According to analysts the policy dismisses speculation of increase in interest rates with the economy stabilising. "Positive changes have taken place in the economy and the situation was better than expected in the first quarter. But the foundation for a rebound is not yet solid," the report said.

The bank's statement confirms what prime minster Wen Jiabao said in Thailand on 11 April on the sidelines of the ASEAN Summit that the Chinese economy is showing signs of positive change from the ongoing global economic downturn.

The credit off-take needs to increase further in order to offset the impact of a worsening global economy, the report said.

The report added that the quarter-on-quarter growth was improving, compared to the fourth quarter of last year, without divulging any detailed data.

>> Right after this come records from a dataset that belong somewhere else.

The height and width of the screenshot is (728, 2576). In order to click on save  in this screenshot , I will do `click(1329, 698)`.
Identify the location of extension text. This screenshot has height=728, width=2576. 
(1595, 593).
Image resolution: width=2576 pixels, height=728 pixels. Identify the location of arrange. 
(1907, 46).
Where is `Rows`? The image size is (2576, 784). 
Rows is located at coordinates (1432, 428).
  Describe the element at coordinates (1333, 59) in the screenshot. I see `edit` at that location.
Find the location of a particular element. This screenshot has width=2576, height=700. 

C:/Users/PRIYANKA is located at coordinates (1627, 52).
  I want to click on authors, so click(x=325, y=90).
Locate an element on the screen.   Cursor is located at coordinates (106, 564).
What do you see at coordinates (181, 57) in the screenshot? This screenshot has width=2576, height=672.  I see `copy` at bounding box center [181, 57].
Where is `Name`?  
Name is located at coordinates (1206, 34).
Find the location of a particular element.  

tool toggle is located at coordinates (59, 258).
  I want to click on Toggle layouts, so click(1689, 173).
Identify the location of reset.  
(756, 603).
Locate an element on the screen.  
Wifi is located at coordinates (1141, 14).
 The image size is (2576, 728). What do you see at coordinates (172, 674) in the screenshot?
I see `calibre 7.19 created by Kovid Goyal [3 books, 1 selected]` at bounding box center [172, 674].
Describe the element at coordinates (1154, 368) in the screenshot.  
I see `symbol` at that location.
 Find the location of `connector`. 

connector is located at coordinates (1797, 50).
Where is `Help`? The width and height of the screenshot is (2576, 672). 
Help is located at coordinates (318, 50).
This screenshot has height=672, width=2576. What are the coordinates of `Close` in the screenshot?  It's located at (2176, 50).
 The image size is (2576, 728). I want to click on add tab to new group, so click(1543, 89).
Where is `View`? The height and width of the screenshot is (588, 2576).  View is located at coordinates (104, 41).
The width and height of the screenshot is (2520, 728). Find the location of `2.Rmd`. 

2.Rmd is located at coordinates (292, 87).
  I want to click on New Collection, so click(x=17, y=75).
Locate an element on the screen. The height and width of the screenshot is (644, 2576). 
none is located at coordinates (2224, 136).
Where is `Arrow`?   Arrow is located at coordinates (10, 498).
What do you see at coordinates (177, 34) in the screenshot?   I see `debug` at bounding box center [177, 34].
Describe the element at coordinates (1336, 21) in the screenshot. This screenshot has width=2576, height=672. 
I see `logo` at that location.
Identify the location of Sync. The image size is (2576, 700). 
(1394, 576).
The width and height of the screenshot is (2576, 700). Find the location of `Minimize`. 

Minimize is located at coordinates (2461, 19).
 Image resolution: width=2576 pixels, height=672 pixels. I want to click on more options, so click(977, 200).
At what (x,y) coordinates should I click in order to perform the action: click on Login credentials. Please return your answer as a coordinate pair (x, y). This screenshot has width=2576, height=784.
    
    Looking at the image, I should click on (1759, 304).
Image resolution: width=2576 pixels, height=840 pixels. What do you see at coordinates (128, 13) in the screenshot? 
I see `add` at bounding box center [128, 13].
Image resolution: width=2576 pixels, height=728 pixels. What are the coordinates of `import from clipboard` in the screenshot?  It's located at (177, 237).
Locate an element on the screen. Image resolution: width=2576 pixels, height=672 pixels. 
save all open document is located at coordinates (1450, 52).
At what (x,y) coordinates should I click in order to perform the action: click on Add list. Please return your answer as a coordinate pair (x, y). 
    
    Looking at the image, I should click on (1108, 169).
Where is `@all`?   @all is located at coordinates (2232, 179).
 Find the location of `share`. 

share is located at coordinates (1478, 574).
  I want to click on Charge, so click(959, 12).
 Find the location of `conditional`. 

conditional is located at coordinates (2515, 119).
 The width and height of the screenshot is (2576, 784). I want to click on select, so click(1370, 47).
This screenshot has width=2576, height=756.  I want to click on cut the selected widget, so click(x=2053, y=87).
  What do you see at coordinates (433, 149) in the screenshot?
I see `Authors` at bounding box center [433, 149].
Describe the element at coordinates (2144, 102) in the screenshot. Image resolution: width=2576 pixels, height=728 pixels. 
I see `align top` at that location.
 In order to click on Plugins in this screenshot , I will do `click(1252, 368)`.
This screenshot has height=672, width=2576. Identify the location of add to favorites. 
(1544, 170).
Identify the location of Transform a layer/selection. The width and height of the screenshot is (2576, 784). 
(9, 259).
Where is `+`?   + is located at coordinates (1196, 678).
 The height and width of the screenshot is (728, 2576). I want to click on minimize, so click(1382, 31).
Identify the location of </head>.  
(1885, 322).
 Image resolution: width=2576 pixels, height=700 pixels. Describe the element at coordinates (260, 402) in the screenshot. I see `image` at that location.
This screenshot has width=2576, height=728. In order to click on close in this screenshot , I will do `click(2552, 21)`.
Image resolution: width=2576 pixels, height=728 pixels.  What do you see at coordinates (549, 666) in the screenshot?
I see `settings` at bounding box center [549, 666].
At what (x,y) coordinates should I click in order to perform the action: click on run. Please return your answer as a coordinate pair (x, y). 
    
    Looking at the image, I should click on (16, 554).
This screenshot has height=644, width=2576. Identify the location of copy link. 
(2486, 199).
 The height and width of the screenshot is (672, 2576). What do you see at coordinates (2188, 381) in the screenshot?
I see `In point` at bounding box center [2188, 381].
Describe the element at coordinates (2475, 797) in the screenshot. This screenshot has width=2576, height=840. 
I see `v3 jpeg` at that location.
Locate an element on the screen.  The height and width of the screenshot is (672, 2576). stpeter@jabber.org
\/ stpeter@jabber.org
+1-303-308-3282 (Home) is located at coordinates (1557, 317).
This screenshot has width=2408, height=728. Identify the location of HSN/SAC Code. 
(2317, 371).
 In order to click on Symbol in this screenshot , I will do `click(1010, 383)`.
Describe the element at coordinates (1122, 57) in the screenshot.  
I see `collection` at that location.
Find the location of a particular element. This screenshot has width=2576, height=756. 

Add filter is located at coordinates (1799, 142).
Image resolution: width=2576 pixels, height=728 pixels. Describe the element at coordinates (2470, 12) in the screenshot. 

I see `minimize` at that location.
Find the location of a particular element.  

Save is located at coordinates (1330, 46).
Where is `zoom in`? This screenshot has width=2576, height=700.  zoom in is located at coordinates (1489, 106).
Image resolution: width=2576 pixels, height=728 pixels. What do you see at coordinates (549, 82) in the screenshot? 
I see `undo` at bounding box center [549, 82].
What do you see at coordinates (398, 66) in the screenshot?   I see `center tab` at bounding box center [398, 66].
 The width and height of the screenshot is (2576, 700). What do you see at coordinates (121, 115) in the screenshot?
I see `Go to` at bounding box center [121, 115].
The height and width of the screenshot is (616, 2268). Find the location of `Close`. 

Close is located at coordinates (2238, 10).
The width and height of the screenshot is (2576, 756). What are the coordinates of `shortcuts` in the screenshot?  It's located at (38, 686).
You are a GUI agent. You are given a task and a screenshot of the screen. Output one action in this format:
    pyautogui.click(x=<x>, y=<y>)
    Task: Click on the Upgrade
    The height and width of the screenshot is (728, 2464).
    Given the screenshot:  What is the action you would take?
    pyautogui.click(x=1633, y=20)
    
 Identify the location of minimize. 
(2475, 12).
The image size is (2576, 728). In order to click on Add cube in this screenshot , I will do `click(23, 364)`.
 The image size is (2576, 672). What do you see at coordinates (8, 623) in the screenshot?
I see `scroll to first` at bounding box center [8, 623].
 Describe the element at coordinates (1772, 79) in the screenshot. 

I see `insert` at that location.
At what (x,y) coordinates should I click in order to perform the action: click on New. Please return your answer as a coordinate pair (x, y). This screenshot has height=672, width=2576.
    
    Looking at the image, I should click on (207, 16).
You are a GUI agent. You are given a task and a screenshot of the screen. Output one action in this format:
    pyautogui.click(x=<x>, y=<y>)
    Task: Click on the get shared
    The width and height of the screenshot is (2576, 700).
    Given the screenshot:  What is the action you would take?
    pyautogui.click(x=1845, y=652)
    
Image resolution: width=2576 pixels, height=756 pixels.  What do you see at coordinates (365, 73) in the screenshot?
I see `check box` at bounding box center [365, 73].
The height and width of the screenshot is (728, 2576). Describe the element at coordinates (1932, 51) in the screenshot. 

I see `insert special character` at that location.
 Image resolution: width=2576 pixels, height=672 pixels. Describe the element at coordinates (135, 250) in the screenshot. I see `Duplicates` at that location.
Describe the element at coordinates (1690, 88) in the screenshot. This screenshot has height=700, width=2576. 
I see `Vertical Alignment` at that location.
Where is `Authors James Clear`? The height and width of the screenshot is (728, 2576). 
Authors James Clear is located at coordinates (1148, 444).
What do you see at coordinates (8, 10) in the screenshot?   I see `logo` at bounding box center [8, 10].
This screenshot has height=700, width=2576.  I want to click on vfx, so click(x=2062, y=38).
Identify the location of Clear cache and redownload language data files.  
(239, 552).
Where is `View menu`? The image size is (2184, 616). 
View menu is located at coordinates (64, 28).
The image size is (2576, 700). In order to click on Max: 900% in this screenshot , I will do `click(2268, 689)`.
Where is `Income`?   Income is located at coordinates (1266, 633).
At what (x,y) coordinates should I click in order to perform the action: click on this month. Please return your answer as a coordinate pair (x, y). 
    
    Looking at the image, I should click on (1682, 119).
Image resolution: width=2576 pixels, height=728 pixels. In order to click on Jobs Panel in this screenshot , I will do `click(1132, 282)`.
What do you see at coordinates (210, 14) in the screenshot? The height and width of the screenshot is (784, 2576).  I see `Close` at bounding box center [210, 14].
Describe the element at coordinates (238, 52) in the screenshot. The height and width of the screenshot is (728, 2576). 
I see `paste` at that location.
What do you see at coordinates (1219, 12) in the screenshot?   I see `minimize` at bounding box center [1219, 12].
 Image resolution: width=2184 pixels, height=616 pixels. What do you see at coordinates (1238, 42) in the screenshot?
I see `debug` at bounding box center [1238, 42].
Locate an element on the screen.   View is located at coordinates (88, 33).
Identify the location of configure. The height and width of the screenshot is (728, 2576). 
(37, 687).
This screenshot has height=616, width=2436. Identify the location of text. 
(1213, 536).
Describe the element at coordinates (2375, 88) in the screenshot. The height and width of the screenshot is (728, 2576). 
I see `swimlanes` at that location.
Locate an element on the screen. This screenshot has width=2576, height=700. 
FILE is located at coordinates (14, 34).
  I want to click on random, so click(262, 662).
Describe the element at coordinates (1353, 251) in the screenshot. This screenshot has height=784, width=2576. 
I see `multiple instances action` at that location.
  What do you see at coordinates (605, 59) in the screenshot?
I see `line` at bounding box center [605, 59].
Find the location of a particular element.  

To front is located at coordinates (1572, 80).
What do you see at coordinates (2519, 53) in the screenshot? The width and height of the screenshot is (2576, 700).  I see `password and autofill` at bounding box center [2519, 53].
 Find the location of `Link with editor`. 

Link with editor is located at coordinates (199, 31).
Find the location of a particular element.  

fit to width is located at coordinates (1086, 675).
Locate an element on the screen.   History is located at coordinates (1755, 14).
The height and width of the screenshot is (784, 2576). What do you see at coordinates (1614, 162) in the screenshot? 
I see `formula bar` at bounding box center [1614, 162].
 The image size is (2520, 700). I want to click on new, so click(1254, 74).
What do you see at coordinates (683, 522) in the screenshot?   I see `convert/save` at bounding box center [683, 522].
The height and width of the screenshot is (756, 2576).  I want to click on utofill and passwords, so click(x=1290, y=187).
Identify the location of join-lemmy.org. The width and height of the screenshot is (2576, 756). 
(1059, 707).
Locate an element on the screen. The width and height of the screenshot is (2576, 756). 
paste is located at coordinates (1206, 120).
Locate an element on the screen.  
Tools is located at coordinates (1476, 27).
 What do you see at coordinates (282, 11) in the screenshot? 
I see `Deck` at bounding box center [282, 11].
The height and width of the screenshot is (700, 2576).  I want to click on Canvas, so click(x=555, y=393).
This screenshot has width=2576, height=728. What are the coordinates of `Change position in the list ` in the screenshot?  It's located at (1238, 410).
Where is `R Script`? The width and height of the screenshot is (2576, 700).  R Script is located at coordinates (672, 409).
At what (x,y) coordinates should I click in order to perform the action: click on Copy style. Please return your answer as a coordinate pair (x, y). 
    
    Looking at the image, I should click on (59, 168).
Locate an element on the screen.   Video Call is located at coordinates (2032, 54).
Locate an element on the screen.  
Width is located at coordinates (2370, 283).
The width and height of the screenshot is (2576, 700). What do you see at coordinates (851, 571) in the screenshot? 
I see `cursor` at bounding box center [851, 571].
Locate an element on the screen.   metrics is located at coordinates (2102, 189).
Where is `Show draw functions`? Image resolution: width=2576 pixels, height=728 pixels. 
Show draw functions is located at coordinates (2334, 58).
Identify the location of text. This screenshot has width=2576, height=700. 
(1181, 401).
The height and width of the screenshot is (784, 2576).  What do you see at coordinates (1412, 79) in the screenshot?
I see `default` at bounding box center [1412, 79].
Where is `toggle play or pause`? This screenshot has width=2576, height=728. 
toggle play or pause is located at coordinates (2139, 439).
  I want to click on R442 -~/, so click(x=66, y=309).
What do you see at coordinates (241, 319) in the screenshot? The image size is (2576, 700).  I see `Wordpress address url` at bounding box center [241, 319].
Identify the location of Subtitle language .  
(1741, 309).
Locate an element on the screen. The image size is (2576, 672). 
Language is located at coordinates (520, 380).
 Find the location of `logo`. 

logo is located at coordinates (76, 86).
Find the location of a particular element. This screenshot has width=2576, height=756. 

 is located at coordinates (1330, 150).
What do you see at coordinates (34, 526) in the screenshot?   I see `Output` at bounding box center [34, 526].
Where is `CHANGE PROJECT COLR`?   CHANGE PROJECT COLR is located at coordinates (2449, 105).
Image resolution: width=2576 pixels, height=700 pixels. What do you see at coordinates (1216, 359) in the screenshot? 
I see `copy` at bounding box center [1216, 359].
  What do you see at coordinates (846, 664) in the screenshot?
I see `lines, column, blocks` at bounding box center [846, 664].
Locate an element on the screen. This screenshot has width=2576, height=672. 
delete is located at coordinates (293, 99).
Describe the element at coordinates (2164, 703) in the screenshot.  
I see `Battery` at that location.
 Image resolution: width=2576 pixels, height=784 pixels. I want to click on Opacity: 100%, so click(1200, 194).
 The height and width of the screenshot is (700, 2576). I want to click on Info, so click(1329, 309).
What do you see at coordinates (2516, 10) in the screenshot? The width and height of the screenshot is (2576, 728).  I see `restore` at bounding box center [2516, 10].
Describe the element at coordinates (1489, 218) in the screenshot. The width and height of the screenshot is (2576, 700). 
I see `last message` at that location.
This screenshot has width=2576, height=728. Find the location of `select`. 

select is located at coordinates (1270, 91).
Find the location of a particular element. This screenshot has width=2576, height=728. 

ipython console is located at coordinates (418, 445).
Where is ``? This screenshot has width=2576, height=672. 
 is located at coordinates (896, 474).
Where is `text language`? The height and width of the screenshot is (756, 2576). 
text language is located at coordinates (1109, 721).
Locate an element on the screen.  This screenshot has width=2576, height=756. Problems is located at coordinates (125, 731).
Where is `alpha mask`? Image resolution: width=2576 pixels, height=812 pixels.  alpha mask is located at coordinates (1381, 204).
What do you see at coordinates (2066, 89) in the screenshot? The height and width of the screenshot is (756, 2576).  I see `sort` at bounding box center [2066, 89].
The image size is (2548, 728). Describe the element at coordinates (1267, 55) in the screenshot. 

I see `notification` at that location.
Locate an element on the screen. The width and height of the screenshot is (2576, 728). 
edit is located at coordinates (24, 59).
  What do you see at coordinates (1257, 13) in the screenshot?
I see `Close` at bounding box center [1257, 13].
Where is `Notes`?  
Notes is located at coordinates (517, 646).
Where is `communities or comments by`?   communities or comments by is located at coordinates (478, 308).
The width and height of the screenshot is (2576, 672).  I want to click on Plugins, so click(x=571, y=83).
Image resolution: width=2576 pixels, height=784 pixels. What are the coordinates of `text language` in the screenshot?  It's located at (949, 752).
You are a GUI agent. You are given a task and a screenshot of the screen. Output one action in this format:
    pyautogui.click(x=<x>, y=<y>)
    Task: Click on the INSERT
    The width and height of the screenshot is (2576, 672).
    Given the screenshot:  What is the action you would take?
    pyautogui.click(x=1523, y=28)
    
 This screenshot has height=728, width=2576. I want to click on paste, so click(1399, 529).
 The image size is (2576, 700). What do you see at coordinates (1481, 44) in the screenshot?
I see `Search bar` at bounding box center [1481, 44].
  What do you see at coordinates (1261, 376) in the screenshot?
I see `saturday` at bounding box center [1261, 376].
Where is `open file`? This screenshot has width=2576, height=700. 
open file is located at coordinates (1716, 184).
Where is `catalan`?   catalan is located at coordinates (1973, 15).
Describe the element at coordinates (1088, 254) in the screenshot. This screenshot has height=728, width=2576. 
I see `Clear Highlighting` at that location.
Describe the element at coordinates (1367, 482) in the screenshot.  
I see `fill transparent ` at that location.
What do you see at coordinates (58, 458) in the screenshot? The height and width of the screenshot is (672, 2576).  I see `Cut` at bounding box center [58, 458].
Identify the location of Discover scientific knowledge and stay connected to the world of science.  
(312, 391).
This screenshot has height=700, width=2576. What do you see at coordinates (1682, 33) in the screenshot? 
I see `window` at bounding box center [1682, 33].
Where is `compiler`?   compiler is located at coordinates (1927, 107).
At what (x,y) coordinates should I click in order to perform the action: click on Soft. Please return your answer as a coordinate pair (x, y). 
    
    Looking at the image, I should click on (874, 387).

China's economy grew 6.1 per cent year-on-year in the first quarter, the lowest rate in 10 years, down from 9 per cent in the fourth quarter last year.(See: China's first quarter GDP at 10-year low)

The central bank also noted that foundations for the recovery were not solid, as uncertainties in external economies still exist and private investment is yet to become active with new lending concentrated on government projects.

The report said the country still has to battle against the financial crisis that is unfolding and a collapse in external demand is hurting exports. The bank also cautioned that overcapacity and insufficient demand may drive prices lower in the country with the world economy still in a downturn.

The country is also under great pressure to create enough jobs and from a slower growth in residents' income, which would suppress future consumption, it said.

It added that continued fall in prices may become less probable with the world recovery, a turnaround in the national economy and fast credit growth.

"Prices of primary products and assets may rebound quickly once investor confidence is restored, as the global credit is relatively loose thanks to injection of liquidity and stimulus packages across the world," the bank quarterly report said.

The central bank report also said that it was concerned about the extraordinary monetary policy adopted by other major economies which could result in inflation risks.

It made references to the quantitative easing policy adopted by the US, Japan, Britain and Switzerland of pumping cash into their economies to stimulate growth.